* **TRY IT**: Could you give every record again, exactly as it reads?
═════ MATERIAL FOR THIS TASK ═════
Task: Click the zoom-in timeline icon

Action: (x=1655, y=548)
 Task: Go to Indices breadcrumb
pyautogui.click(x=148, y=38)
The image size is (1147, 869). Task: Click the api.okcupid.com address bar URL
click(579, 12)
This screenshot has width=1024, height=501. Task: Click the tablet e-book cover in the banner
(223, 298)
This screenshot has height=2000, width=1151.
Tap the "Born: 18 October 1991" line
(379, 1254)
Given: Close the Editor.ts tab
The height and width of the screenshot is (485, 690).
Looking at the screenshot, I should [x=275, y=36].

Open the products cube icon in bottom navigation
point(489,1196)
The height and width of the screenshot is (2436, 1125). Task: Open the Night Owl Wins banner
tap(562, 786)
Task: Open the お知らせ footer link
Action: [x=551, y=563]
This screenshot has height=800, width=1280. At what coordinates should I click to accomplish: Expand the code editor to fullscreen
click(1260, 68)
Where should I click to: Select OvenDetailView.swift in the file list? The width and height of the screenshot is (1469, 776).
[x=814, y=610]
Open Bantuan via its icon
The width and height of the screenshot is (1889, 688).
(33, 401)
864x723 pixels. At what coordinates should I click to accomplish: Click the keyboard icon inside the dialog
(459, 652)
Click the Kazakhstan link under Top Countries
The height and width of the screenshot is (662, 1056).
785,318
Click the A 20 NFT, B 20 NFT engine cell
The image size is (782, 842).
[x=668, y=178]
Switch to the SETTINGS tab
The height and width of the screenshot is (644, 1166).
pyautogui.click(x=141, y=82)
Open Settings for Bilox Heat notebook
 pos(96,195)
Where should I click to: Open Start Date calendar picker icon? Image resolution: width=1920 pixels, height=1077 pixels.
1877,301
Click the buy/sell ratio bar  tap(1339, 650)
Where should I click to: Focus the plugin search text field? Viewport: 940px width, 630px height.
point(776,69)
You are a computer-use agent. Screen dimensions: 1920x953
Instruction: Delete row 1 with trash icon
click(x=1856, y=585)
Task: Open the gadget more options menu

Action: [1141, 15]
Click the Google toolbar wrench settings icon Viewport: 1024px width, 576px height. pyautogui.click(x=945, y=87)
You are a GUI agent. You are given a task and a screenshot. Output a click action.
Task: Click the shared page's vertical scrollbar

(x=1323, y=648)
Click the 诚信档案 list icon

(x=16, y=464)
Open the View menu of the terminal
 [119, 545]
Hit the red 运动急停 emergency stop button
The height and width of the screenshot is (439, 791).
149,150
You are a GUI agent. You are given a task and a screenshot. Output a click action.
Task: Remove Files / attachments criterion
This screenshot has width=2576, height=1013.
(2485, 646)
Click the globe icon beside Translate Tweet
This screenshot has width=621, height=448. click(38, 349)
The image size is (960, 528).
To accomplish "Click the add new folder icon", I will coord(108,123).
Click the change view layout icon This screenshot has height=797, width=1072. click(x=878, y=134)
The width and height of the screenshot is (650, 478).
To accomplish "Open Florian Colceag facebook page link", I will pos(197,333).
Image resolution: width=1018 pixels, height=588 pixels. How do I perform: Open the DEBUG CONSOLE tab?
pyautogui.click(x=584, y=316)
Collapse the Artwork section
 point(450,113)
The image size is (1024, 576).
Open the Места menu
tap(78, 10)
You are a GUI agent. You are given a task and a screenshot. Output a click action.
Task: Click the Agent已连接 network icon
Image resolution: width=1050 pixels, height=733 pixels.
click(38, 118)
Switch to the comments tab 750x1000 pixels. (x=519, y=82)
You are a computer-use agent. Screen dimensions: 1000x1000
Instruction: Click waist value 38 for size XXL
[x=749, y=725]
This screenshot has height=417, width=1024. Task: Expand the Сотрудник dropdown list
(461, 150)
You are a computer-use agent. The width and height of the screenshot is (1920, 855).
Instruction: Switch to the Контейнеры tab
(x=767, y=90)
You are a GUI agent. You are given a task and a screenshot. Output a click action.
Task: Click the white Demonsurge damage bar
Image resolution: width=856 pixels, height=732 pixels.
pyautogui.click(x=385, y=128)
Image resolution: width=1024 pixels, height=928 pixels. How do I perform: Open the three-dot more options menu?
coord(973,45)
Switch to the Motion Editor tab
═════
* **RESULT**:
Task: Click the zoom-in timeline icon

Action: (x=1655, y=548)
 Task: Go to Indices breadcrumb
pyautogui.click(x=148, y=38)
The image size is (1147, 869). Task: Click the api.okcupid.com address bar URL
click(579, 12)
This screenshot has width=1024, height=501. Task: Click the tablet e-book cover in the banner
(223, 298)
This screenshot has height=2000, width=1151.
Tap the "Born: 18 October 1991" line
(379, 1254)
Given: Close the Editor.ts tab
The height and width of the screenshot is (485, 690).
Looking at the screenshot, I should [x=275, y=36].

Open the products cube icon in bottom navigation
point(489,1196)
The height and width of the screenshot is (2436, 1125). Task: Open the Night Owl Wins banner
tap(562, 786)
Task: Open the お知らせ footer link
Action: [x=551, y=563]
This screenshot has height=800, width=1280. At what coordinates should I click to accomplish: Expand the code editor to fullscreen
click(1260, 68)
Where should I click to: Select OvenDetailView.swift in the file list? The width and height of the screenshot is (1469, 776).
[x=814, y=610]
Open Bantuan via its icon
The width and height of the screenshot is (1889, 688).
(33, 401)
864x723 pixels. At what coordinates should I click to accomplish: Click the keyboard icon inside the dialog
(459, 652)
Click the Kazakhstan link under Top Countries
The height and width of the screenshot is (662, 1056).
785,318
Click the A 20 NFT, B 20 NFT engine cell
The image size is (782, 842).
[x=668, y=178]
Switch to the SETTINGS tab
The height and width of the screenshot is (644, 1166).
pyautogui.click(x=141, y=82)
Open Settings for Bilox Heat notebook
 pos(96,195)
Where should I click to: Open Start Date calendar picker icon? Image resolution: width=1920 pixels, height=1077 pixels.
1877,301
Click the buy/sell ratio bar  tap(1339, 650)
Where should I click to: Focus the plugin search text field? Viewport: 940px width, 630px height.
point(776,69)
You are a computer-use agent. Screen dimensions: 1920x953
Instruction: Delete row 1 with trash icon
click(x=1856, y=585)
Task: Open the gadget more options menu

Action: [1141, 15]
Click the Google toolbar wrench settings icon Viewport: 1024px width, 576px height. pyautogui.click(x=945, y=87)
You are a GUI agent. You are given a task and a screenshot. Output a click action.
Task: Click the shared page's vertical scrollbar

(x=1323, y=648)
Click the 诚信档案 list icon

(x=16, y=464)
Open the View menu of the terminal
 [119, 545]
Hit the red 运动急停 emergency stop button
The height and width of the screenshot is (439, 791).
149,150
You are a GUI agent. You are given a task and a screenshot. Output a click action.
Task: Remove Files / attachments criterion
This screenshot has width=2576, height=1013.
(2485, 646)
Click the globe icon beside Translate Tweet
This screenshot has width=621, height=448. click(38, 349)
The image size is (960, 528).
To accomplish "Click the add new folder icon", I will coord(108,123).
Click the change view layout icon This screenshot has height=797, width=1072. click(x=878, y=134)
The width and height of the screenshot is (650, 478).
To accomplish "Open Florian Colceag facebook page link", I will pos(197,333).
Image resolution: width=1018 pixels, height=588 pixels. How do I perform: Open the DEBUG CONSOLE tab?
pyautogui.click(x=584, y=316)
Collapse the Artwork section
 point(450,113)
The image size is (1024, 576).
Open the Места menu
tap(78, 10)
You are a GUI agent. You are given a task and a screenshot. Output a click action.
Task: Click the Agent已连接 network icon
Image resolution: width=1050 pixels, height=733 pixels.
click(38, 118)
Switch to the comments tab 750x1000 pixels. (x=519, y=82)
You are a computer-use agent. Screen dimensions: 1000x1000
Instruction: Click waist value 38 for size XXL
[x=749, y=725]
This screenshot has height=417, width=1024. Task: Expand the Сотрудник dropdown list
(461, 150)
You are a computer-use agent. The width and height of the screenshot is (1920, 855).
Instruction: Switch to the Контейнеры tab
(x=767, y=90)
You are a GUI agent. You are given a task and a screenshot. Output a click action.
Task: Click the white Demonsurge damage bar
Image resolution: width=856 pixels, height=732 pixels.
pyautogui.click(x=385, y=128)
Image resolution: width=1024 pixels, height=928 pixels. How do I perform: Open the three-dot more options menu?
coord(973,45)
Switch to the Motion Editor tab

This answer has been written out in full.